(Aim)
Report every line of the material below that contains the string "size", matching case exactly.

(Data provided)

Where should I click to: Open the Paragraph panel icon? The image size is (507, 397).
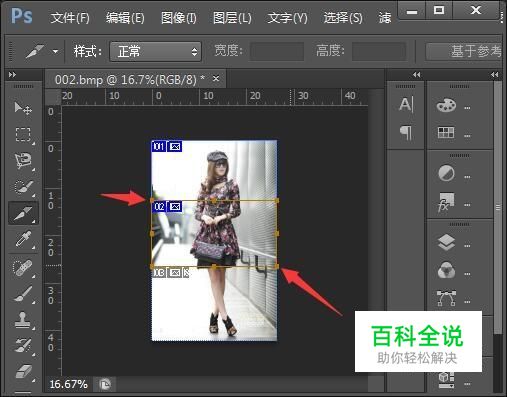point(406,132)
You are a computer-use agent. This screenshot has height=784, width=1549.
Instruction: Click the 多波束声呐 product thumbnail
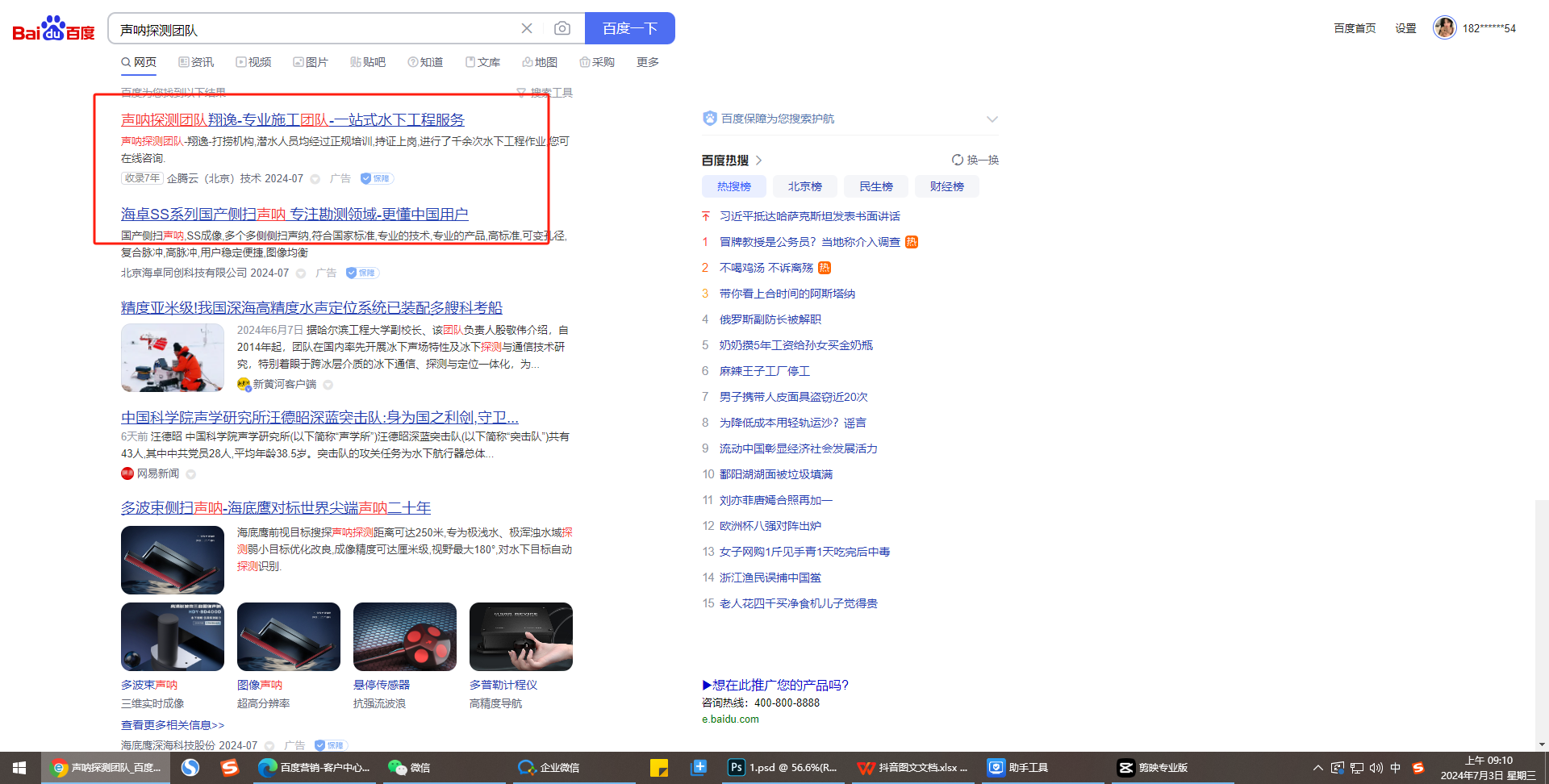173,636
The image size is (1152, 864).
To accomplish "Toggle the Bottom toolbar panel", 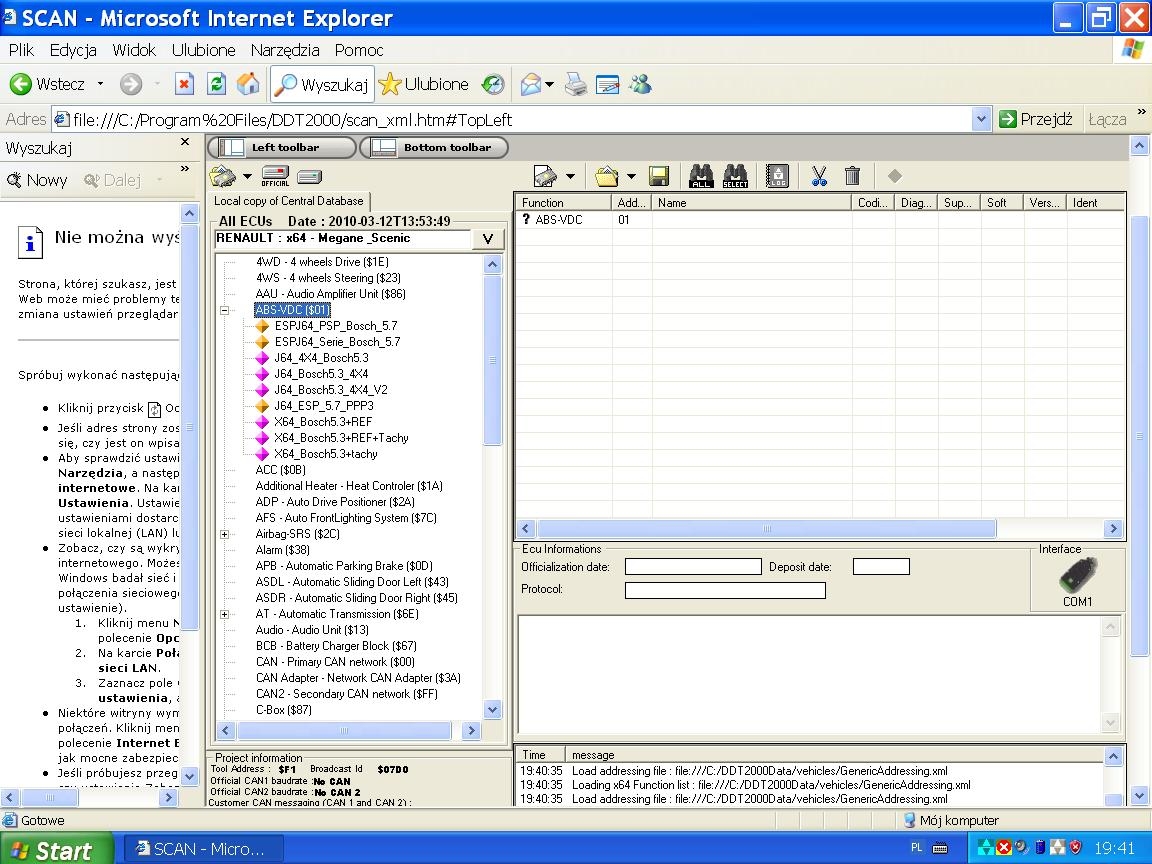I will point(435,147).
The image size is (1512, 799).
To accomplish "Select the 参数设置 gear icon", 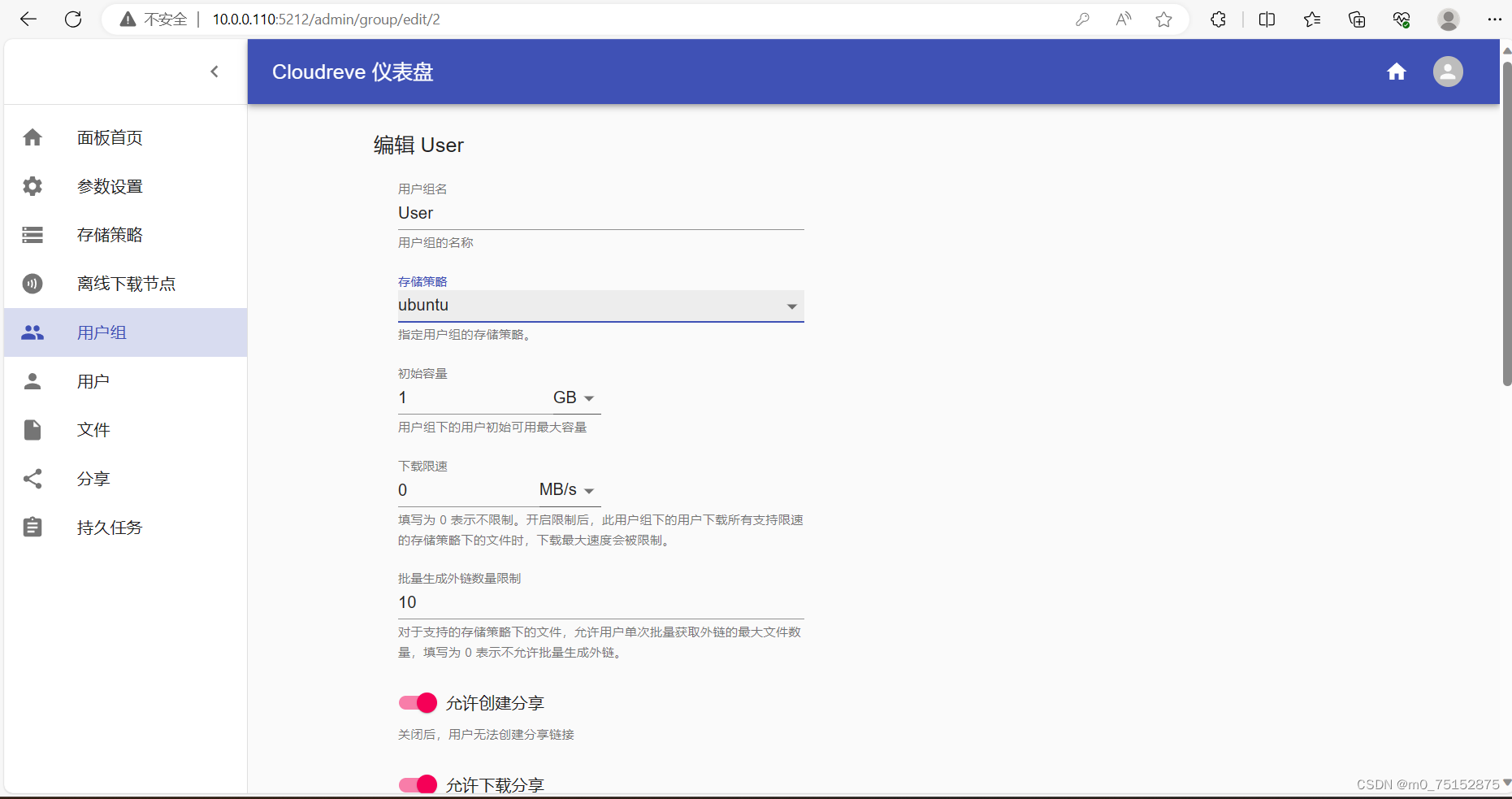I will point(32,185).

(Expected answer)
Where should I click to: Open the Paragraph panel icon? The image size is (507, 397).
The image size is (1152, 864).
The image size is (1512, 799).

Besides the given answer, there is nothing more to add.